• **Your assignment**: From the data that follows, print exactly the lines starting at the one containing "For every named" and ending at the one containing "360projepazarlama (151, 1333)"; include both of them and nothing more.
---- Source data
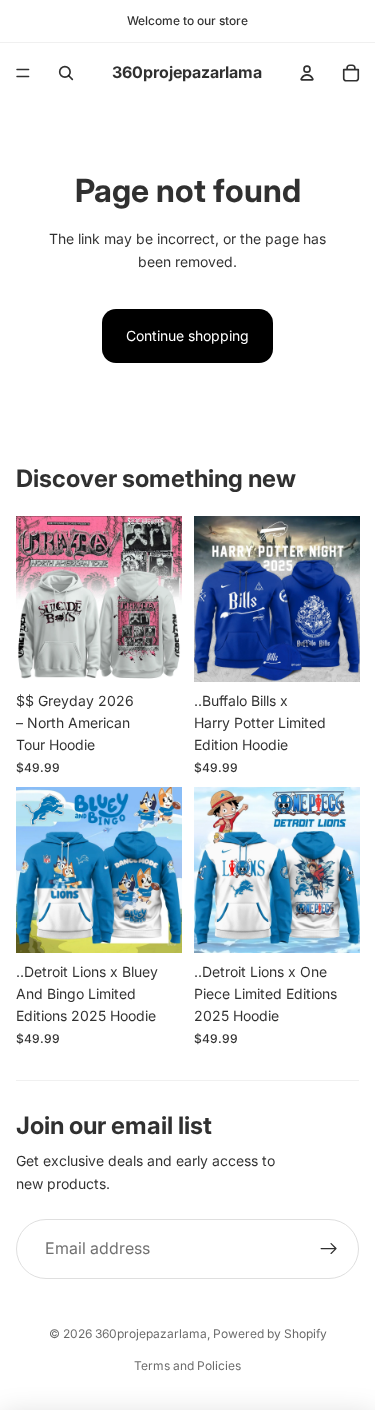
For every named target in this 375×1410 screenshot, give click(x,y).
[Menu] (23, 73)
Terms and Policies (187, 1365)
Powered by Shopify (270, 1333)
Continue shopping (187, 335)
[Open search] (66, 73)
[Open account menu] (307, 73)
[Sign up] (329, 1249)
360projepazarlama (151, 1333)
--------
---- Source data
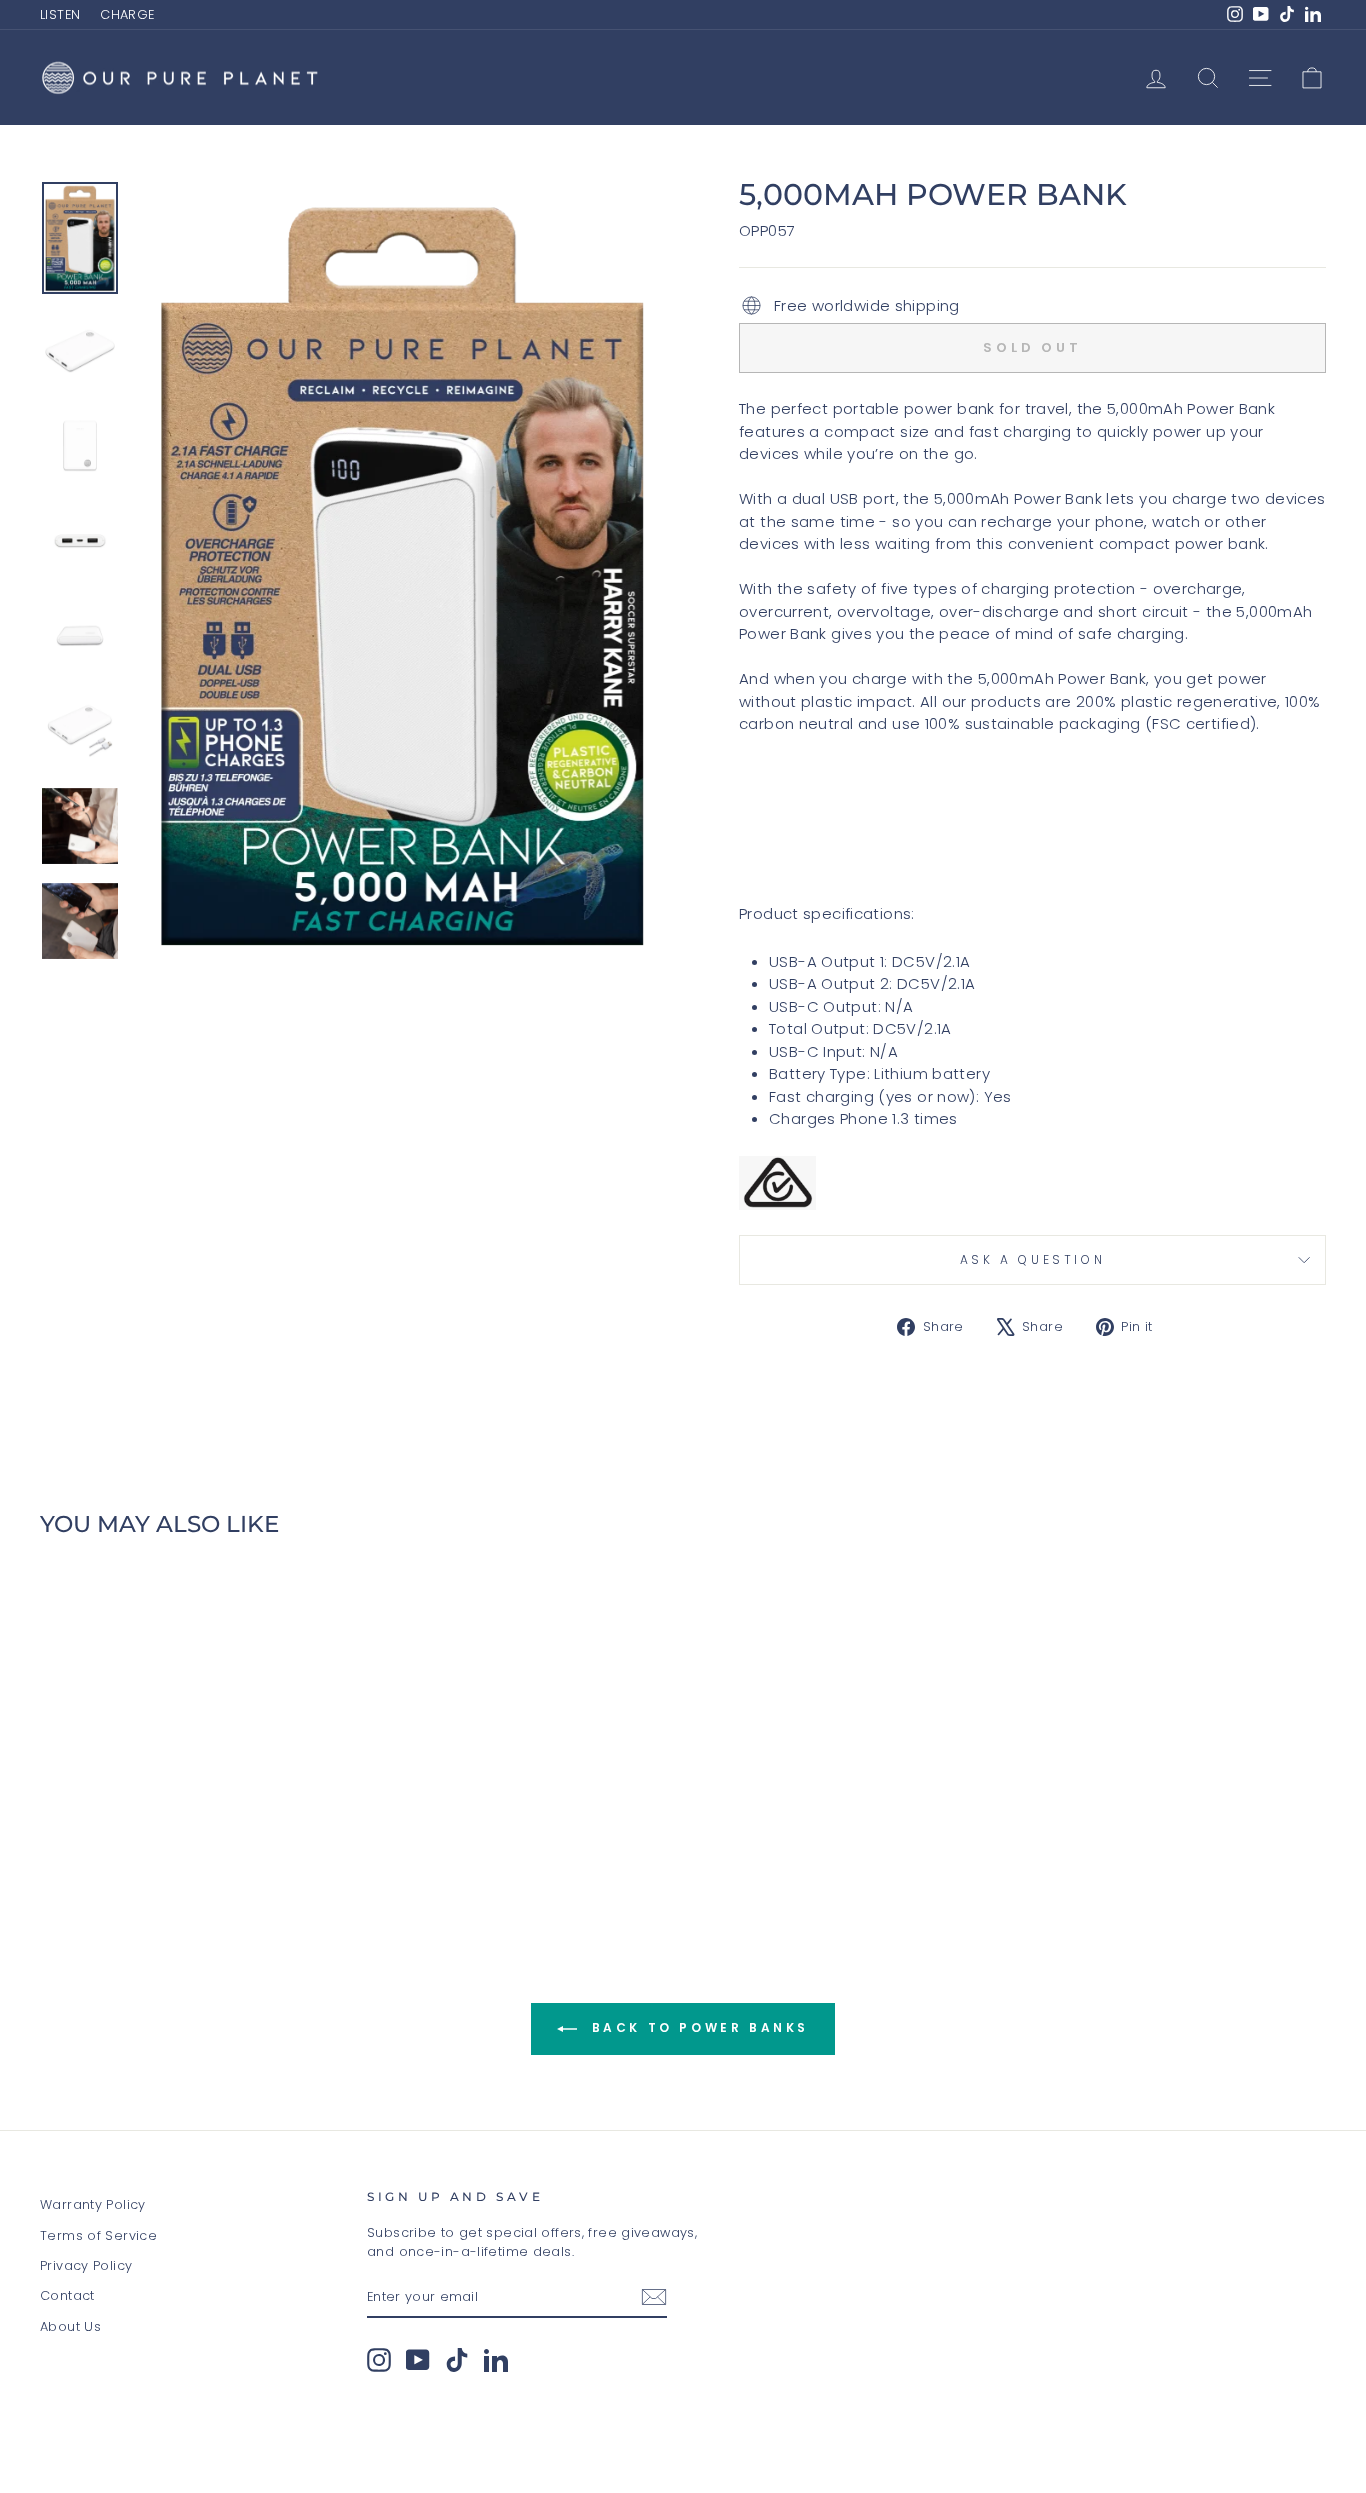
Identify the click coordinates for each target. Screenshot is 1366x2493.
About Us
--------
• **Exercise answer**:
For every named target in this 375×1410 screenshot, give click(x,y).
[Menu] (23, 73)
Terms and Policies (187, 1365)
Powered by Shopify (270, 1333)
Continue shopping (187, 335)
[Open search] (66, 73)
[Open account menu] (307, 73)
[Sign up] (329, 1249)
360projepazarlama (151, 1333)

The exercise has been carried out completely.